[Stored data entries]

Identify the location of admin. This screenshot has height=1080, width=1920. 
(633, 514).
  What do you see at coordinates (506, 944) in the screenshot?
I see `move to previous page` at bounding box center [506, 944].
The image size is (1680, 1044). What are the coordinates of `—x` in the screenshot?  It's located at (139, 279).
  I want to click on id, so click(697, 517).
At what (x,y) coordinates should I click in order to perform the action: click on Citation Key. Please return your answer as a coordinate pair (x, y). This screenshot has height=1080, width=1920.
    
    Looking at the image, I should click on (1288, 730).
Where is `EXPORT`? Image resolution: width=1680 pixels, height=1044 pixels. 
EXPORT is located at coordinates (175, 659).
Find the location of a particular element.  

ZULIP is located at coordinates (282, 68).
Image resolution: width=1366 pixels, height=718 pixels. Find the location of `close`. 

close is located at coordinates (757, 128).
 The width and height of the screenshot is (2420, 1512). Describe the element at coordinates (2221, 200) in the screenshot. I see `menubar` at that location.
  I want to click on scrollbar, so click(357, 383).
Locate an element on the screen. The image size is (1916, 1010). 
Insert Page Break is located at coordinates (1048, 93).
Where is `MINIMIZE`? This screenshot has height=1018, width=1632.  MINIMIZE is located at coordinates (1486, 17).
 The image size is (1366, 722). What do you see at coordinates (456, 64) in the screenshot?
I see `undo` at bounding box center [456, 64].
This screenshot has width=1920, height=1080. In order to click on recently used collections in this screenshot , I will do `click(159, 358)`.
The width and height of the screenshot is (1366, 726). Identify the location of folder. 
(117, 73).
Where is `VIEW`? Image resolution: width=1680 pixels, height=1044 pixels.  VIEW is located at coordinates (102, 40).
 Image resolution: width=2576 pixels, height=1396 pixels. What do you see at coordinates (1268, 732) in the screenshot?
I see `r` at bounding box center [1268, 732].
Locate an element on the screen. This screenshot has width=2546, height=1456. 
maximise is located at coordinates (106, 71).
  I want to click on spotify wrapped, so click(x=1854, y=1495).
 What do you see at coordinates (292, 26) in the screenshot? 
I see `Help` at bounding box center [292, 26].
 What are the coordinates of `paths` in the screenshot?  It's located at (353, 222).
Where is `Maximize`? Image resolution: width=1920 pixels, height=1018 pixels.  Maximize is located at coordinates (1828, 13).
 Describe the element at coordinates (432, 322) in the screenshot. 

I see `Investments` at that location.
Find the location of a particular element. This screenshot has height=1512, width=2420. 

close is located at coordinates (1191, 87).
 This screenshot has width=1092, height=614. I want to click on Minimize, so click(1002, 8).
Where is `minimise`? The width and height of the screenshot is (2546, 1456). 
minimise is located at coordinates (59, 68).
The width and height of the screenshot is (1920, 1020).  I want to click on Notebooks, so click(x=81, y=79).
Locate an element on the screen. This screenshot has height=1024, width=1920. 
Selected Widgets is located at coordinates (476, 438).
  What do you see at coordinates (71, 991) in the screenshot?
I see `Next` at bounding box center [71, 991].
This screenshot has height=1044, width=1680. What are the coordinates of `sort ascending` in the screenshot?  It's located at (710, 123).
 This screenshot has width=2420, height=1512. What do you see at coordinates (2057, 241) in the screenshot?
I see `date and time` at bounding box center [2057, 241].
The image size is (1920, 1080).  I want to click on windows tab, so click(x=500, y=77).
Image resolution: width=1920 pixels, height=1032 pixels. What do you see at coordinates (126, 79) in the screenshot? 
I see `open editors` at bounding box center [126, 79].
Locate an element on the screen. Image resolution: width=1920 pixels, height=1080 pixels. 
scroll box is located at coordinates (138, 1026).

=== THE REQUEST ===
Echo every one of the lines above, character for character.

=== CORRECT ANSWER ===
Identify the location of admin. This screenshot has height=1080, width=1920. 
(633, 514).
  What do you see at coordinates (506, 944) in the screenshot?
I see `move to previous page` at bounding box center [506, 944].
The image size is (1680, 1044). What are the coordinates of `—x` in the screenshot?  It's located at (139, 279).
  I want to click on id, so click(697, 517).
At what (x,y) coordinates should I click in order to perform the action: click on Citation Key. Please return your answer as a coordinate pair (x, y). This screenshot has height=1080, width=1920.
    
    Looking at the image, I should click on (1288, 730).
Where is `EXPORT`? Image resolution: width=1680 pixels, height=1044 pixels. 
EXPORT is located at coordinates (175, 659).
Find the location of a particular element.  

ZULIP is located at coordinates (282, 68).
Image resolution: width=1366 pixels, height=718 pixels. Find the location of `close`. 

close is located at coordinates (757, 128).
 The width and height of the screenshot is (2420, 1512). Describe the element at coordinates (2221, 200) in the screenshot. I see `menubar` at that location.
  I want to click on scrollbar, so click(357, 383).
Locate an element on the screen. The image size is (1916, 1010). 
Insert Page Break is located at coordinates (1048, 93).
Where is `MINIMIZE`? This screenshot has height=1018, width=1632.  MINIMIZE is located at coordinates (1486, 17).
 The image size is (1366, 722). What do you see at coordinates (456, 64) in the screenshot?
I see `undo` at bounding box center [456, 64].
This screenshot has width=1920, height=1080. In order to click on recently used collections in this screenshot , I will do `click(159, 358)`.
The width and height of the screenshot is (1366, 726). Identify the location of folder. 
(117, 73).
Where is `VIEW`? Image resolution: width=1680 pixels, height=1044 pixels.  VIEW is located at coordinates (102, 40).
 Image resolution: width=2576 pixels, height=1396 pixels. What do you see at coordinates (1268, 732) in the screenshot?
I see `r` at bounding box center [1268, 732].
Locate an element on the screen. This screenshot has width=2546, height=1456. 
maximise is located at coordinates (106, 71).
  I want to click on spotify wrapped, so click(x=1854, y=1495).
 What do you see at coordinates (292, 26) in the screenshot? 
I see `Help` at bounding box center [292, 26].
 What are the coordinates of `paths` in the screenshot?  It's located at (353, 222).
Where is `Maximize`? Image resolution: width=1920 pixels, height=1018 pixels.  Maximize is located at coordinates (1828, 13).
 Describe the element at coordinates (432, 322) in the screenshot. 

I see `Investments` at that location.
Find the location of a particular element. This screenshot has height=1512, width=2420. 

close is located at coordinates (1191, 87).
 This screenshot has width=1092, height=614. I want to click on Minimize, so click(1002, 8).
Where is `minimise`? The width and height of the screenshot is (2546, 1456). 
minimise is located at coordinates (59, 68).
The width and height of the screenshot is (1920, 1020).  I want to click on Notebooks, so click(x=81, y=79).
Locate an element on the screen. This screenshot has height=1024, width=1920. 
Selected Widgets is located at coordinates (476, 438).
  What do you see at coordinates (71, 991) in the screenshot?
I see `Next` at bounding box center [71, 991].
This screenshot has height=1044, width=1680. What are the coordinates of `sort ascending` in the screenshot?  It's located at (710, 123).
 This screenshot has width=2420, height=1512. What do you see at coordinates (2057, 241) in the screenshot?
I see `date and time` at bounding box center [2057, 241].
The image size is (1920, 1080).  I want to click on windows tab, so click(x=500, y=77).
Image resolution: width=1920 pixels, height=1032 pixels. What do you see at coordinates (126, 79) in the screenshot? 
I see `open editors` at bounding box center [126, 79].
Locate an element on the screen. Image resolution: width=1920 pixels, height=1080 pixels. 
scroll box is located at coordinates (138, 1026).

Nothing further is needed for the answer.